> [THE INPUT]
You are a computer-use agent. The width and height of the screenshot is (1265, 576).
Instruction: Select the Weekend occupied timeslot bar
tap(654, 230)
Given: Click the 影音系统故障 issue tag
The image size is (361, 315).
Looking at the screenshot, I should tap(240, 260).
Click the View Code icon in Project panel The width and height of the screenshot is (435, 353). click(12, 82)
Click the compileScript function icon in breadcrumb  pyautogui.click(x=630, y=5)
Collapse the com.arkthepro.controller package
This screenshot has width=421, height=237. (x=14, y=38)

---

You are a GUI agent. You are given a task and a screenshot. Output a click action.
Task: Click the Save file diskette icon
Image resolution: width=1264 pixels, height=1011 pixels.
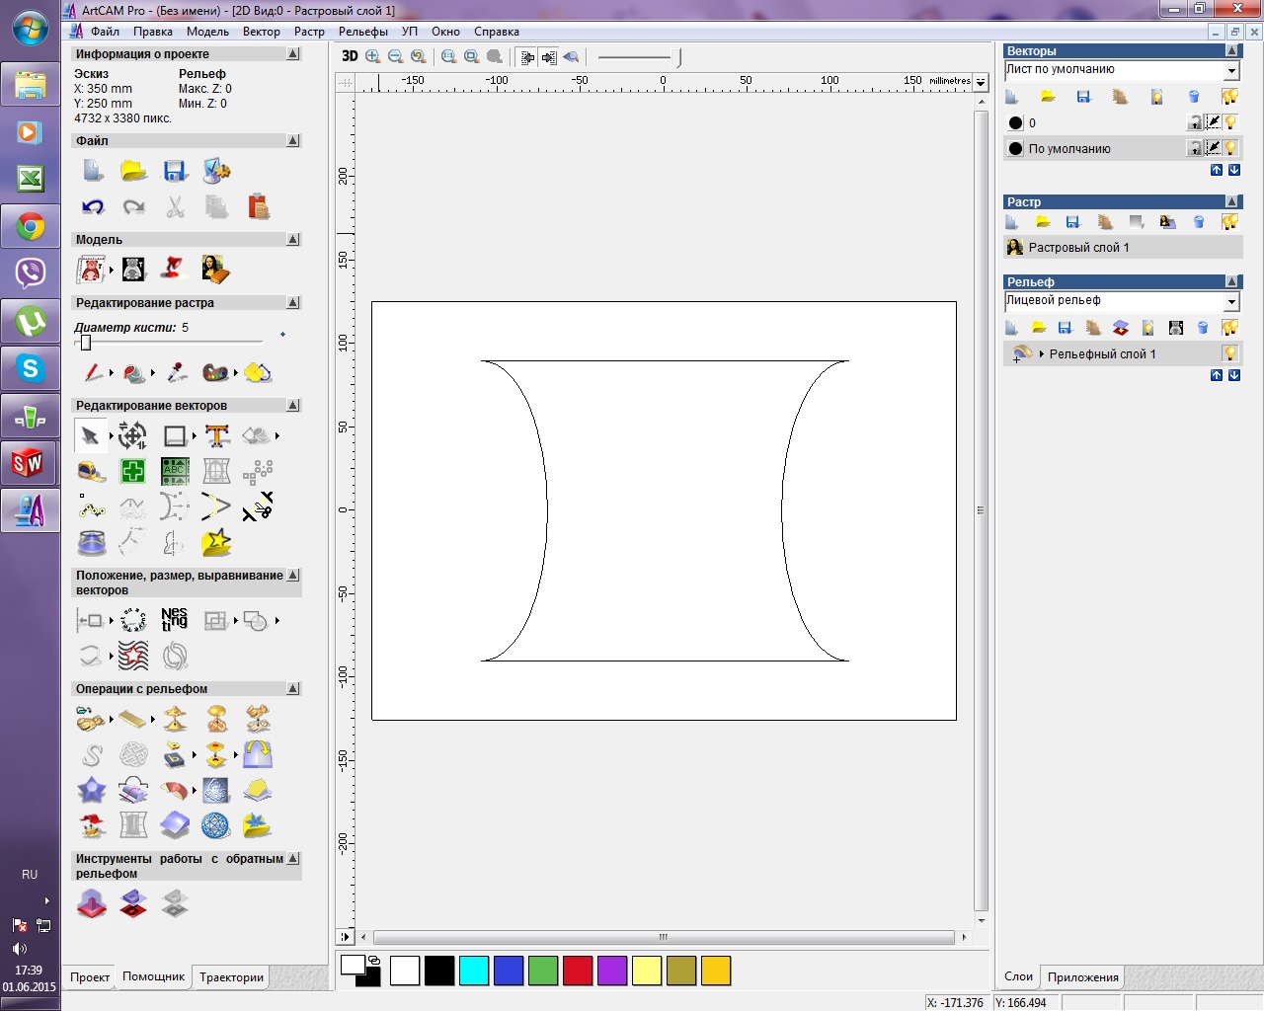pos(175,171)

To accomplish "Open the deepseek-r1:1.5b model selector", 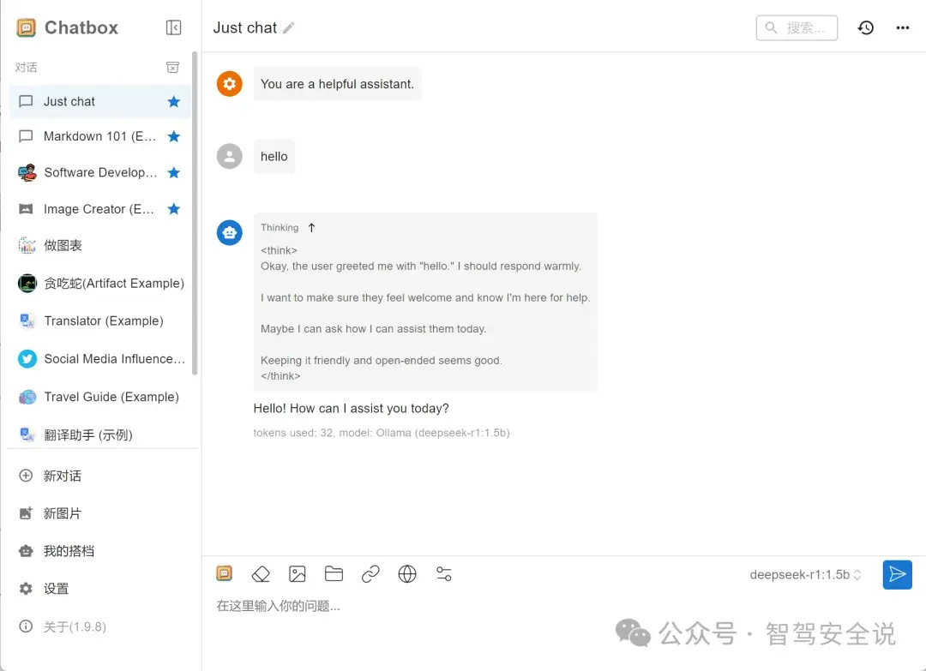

* * *

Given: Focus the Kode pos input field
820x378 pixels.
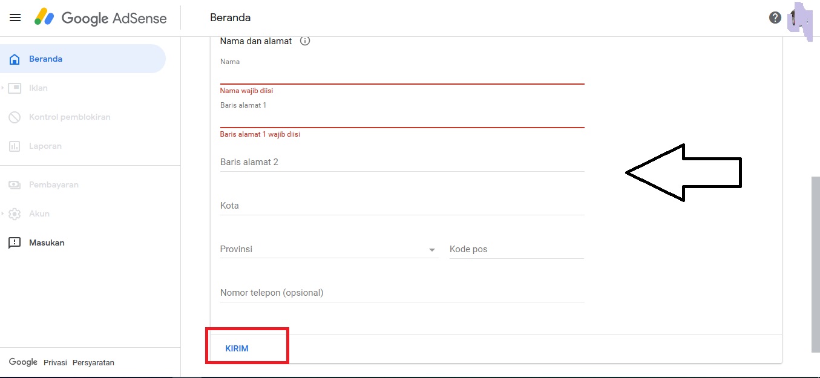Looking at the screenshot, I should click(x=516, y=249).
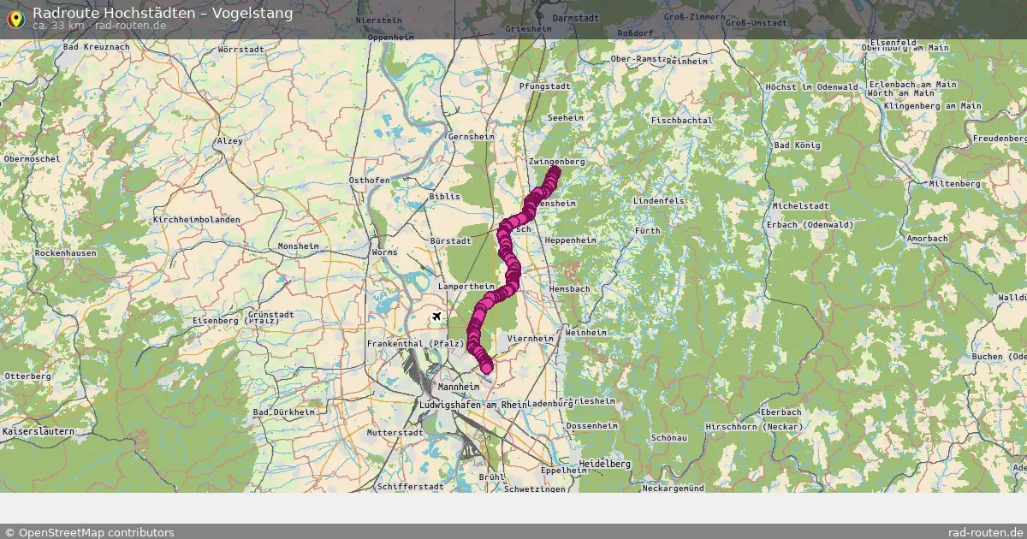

> [DIRECTIVE]
Convert everything from the line containing "You are a computer-use" down to the line containing "This screenshot has" into a JSON list of strings, with one string for each line and blank lines left out.

> [RESULT OF THIS EXERCISE]
[
  "You are a computer-use agent. The width and height of the screenshot is (1265, 576).",
  "Instruction: Select the Weekend occupied timeslot bar",
  "tap(654, 230)",
  "Given: Click the 影音系统故障 issue tag",
  "The image size is (361, 315).",
  "Looking at the screenshot, I should tap(240, 260).",
  "Click the View Code icon in Project panel The width and height of the screenshot is (435, 353). click(12, 82)",
  "Click the compileScript function icon in breadcrumb  pyautogui.click(x=630, y=5)",
  "Collapse the com.arkthepro.controller package",
  "This screenshot has width=421, height=237. (x=14, y=38)"
]